Dear Readers,
Thank you for logging in today. I hope you are happy and well.
Yesterday, I was able to paint all day on my Haiti painted prayer project. I changed the sky and ocean in the second painting. It takes at least two and sometimes three coats of paint to get the perfect blend that I love in the sky. I must have varied skies in my paintings or I'm not happy.
I discovered the beauty of blended skies one day when I was in an apple orchard painting on site. When I looked up the sky was bright blue and when I looked at the horizon it was light blue. I think it is because we are looking through so many more particles in the atmospere when we are looking at the horizon.
Now I am blending skies with a spiritual intention in mind rather than trying to create a sense of natural realism. I use the technique to create auras around people, trees or animals. I feel the spirit of trees and animals like I feel human spirits. This is because of a holy experience I had.
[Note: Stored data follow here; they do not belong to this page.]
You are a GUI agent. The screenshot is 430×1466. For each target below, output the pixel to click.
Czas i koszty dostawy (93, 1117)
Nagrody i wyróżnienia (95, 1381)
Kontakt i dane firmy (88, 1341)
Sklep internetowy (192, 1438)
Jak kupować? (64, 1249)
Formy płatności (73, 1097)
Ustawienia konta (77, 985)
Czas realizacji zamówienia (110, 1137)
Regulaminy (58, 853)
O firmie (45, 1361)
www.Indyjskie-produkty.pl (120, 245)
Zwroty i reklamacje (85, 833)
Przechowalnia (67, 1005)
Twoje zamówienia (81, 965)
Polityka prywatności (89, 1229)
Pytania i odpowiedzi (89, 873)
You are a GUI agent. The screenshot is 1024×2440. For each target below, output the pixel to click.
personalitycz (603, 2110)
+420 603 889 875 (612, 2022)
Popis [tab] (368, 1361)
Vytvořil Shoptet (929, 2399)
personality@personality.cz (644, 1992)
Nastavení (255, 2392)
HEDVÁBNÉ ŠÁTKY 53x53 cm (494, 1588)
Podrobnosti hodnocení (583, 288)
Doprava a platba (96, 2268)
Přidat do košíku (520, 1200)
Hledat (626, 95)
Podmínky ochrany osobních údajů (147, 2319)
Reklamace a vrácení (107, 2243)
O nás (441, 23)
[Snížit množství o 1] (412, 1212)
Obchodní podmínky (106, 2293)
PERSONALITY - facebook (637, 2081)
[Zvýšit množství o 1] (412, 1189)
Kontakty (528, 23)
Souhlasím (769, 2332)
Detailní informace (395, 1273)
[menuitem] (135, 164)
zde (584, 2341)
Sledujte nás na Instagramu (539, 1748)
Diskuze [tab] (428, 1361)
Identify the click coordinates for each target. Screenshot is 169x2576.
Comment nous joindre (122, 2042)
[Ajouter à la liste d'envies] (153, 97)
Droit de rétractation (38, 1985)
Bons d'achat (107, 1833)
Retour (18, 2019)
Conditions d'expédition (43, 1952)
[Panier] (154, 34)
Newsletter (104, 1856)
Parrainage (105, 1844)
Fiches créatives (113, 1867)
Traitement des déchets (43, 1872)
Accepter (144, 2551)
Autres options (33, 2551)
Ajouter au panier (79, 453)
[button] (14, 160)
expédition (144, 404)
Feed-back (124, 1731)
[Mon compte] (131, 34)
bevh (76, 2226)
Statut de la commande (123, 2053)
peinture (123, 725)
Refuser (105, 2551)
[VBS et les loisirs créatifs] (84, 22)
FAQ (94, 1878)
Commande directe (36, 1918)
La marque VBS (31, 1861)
When I was 19, I received my call into the ministry for the first time, as I was out on a dock listening to a friend play guitar and sing a song of praise to Christ. I heard the lake, the hills, the trees and all of nature join in singing that song with my friend and all of heaven! It lasted for maybe one or two minutes, but those moments have defined the rest of my life and I try to put the ecstacy of that event into everything I paint.
These images I am painting of Haiti are in direct contrast to the photos we see on the news. I am painting the reality for which I am praying and hoping for the children, women and men of Haiti. These images are inspired by some of the beauty and hope that I witnessed when I visited in 1985, 1989 and 1990. I saw plenty of horror and dispair, but there was also love, kindness, and even bits and pieces of joy here and there.
I saw kindness when we gave a school girl a sandwhich and she broke it into pieces to share with her school mates. I saw joy in the faces of the kids at Grace Children's Hospital who were getting well after being well fed and receiving the medicine they needed for TB. They climbed all over us and coudn't get enough of our hugs and smiles. I saw hope and beauty on top of the mountain in the worship at the church with open windows looking out over the sea. There were brightly colored rectangles of tissue paper attached to strings that were strung over our heads in the sanctuary that fluttered in the breeze as we praised God. Toddlers sat silently next to their moms for the two hour service without squirming! The pastor was honored with a donkey to ride up the mountain before church. He was an ordained elder in the United Methodist Church and had a 72 point charge! There were lay pastors at the 72 churches and whenever Rev. Moise Isadore came, they had communion and baptisms.
I started a third painting of that church on the mountain surrounded by a small circle of Haitian worshippers. In the border surrounding the central composition, is the rubble of the earthquake.
I am putting the rubble in all of the borders and hope, worship and joy in the spiritual "window" at the center of the canvas.
The images for the first two paintings are inspired by some darling girls we saw in the outskirts of the village of Petit Guave. They saw us from a distance and started dancing and yelling, "Blanc! Blanc! Give me one dollar!" They were under a canopy of trees and were as appealing as could be!!!